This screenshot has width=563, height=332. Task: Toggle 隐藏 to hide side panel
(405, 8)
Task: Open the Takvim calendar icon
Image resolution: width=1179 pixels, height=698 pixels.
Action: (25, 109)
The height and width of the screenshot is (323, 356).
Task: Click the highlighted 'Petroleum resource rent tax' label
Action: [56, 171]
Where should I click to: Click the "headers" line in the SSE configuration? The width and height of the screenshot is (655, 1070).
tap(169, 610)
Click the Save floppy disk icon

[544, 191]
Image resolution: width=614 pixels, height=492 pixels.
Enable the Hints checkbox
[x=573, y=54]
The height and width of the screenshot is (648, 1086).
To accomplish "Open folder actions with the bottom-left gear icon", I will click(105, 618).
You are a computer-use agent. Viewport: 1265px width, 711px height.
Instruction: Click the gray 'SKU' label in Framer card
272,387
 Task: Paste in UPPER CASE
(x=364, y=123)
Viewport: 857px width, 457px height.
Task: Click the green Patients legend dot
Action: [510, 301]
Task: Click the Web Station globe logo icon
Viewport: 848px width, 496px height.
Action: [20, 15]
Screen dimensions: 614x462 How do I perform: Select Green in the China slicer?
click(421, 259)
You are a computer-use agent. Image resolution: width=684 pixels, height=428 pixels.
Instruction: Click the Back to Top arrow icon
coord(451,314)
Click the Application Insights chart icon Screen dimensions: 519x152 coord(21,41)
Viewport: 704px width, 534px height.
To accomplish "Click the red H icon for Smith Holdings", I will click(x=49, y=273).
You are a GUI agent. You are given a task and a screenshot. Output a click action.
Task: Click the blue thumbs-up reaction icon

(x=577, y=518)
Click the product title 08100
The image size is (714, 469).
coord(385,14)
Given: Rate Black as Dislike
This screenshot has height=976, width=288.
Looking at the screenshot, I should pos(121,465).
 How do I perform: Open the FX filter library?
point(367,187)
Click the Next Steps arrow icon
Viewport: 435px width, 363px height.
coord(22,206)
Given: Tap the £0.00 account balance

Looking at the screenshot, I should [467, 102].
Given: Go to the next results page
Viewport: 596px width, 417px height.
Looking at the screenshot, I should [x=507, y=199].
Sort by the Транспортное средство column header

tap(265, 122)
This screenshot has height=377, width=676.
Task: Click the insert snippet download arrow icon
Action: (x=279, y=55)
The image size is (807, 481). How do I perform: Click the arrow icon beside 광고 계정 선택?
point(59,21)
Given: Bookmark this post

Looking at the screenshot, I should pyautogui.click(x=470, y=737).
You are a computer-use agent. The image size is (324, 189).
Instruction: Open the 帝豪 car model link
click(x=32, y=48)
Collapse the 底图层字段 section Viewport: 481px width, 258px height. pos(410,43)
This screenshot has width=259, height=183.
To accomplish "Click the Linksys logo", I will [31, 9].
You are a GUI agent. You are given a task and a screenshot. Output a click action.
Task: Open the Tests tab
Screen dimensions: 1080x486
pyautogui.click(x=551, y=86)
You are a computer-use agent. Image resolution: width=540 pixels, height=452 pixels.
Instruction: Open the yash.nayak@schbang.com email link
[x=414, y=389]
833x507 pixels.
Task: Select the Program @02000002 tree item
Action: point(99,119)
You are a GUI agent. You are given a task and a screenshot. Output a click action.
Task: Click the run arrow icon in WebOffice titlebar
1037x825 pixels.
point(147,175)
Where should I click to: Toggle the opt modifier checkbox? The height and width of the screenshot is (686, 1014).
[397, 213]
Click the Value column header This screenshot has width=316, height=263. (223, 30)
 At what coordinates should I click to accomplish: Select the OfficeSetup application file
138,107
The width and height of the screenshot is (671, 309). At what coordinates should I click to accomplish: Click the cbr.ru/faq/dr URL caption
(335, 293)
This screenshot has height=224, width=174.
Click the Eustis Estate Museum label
^^^^
• **What the task requires**:
Each line of the listing needs to be transcribed exactly.

• **Response to this task**:
This screenshot has width=563, height=332. Task: Toggle 隐藏 to hide side panel
(405, 8)
Task: Open the Takvim calendar icon
Image resolution: width=1179 pixels, height=698 pixels.
Action: (25, 109)
The height and width of the screenshot is (323, 356).
Task: Click the highlighted 'Petroleum resource rent tax' label
Action: [56, 171]
Where should I click to: Click the "headers" line in the SSE configuration? The width and height of the screenshot is (655, 1070).
tap(169, 610)
Click the Save floppy disk icon

[544, 191]
Image resolution: width=614 pixels, height=492 pixels.
Enable the Hints checkbox
[x=573, y=54]
The height and width of the screenshot is (648, 1086).
To accomplish "Open folder actions with the bottom-left gear icon", I will click(105, 618).
You are a computer-use agent. Viewport: 1265px width, 711px height.
Instruction: Click the gray 'SKU' label in Framer card
272,387
 Task: Paste in UPPER CASE
(x=364, y=123)
Viewport: 857px width, 457px height.
Task: Click the green Patients legend dot
Action: [510, 301]
Task: Click the Web Station globe logo icon
Viewport: 848px width, 496px height.
Action: [20, 15]
Screen dimensions: 614x462 How do I perform: Select Green in the China slicer?
click(421, 259)
You are a computer-use agent. Image resolution: width=684 pixels, height=428 pixels.
Instruction: Click the Back to Top arrow icon
coord(451,314)
Click the Application Insights chart icon Screen dimensions: 519x152 coord(21,41)
Viewport: 704px width, 534px height.
To accomplish "Click the red H icon for Smith Holdings", I will click(x=49, y=273).
You are a GUI agent. You are given a task and a screenshot. Output a click action.
Task: Click the blue thumbs-up reaction icon

(x=577, y=518)
Click the product title 08100
The image size is (714, 469).
coord(385,14)
Given: Rate Black as Dislike
This screenshot has height=976, width=288.
Looking at the screenshot, I should pos(121,465).
 How do I perform: Open the FX filter library?
point(367,187)
Click the Next Steps arrow icon
Viewport: 435px width, 363px height.
coord(22,206)
Given: Tap the £0.00 account balance

Looking at the screenshot, I should [467, 102].
Given: Go to the next results page
Viewport: 596px width, 417px height.
Looking at the screenshot, I should [x=507, y=199].
Sort by the Транспортное средство column header

tap(265, 122)
This screenshot has height=377, width=676.
Task: Click the insert snippet download arrow icon
Action: (x=279, y=55)
The image size is (807, 481). How do I perform: Click the arrow icon beside 광고 계정 선택?
point(59,21)
Given: Bookmark this post

Looking at the screenshot, I should pyautogui.click(x=470, y=737).
You are a computer-use agent. The image size is (324, 189).
Instruction: Open the 帝豪 car model link
click(x=32, y=48)
Collapse the 底图层字段 section Viewport: 481px width, 258px height. pos(410,43)
This screenshot has width=259, height=183.
To accomplish "Click the Linksys logo", I will [31, 9].
You are a GUI agent. You are given a task and a screenshot. Output a click action.
Task: Open the Tests tab
Screen dimensions: 1080x486
pyautogui.click(x=551, y=86)
You are a computer-use agent. Image resolution: width=540 pixels, height=452 pixels.
Instruction: Open the yash.nayak@schbang.com email link
[x=414, y=389]
833x507 pixels.
Task: Select the Program @02000002 tree item
Action: point(99,119)
You are a GUI agent. You are given a task and a screenshot. Output a click action.
Task: Click the run arrow icon in WebOffice titlebar
1037x825 pixels.
point(147,175)
Where should I click to: Toggle the opt modifier checkbox? The height and width of the screenshot is (686, 1014).
[397, 213]
Click the Value column header This screenshot has width=316, height=263. (223, 30)
 At what coordinates should I click to accomplish: Select the OfficeSetup application file
138,107
The width and height of the screenshot is (671, 309). At what coordinates should I click to accomplish: Click the cbr.ru/faq/dr URL caption
(335, 293)
This screenshot has height=224, width=174.
Click the Eustis Estate Museum label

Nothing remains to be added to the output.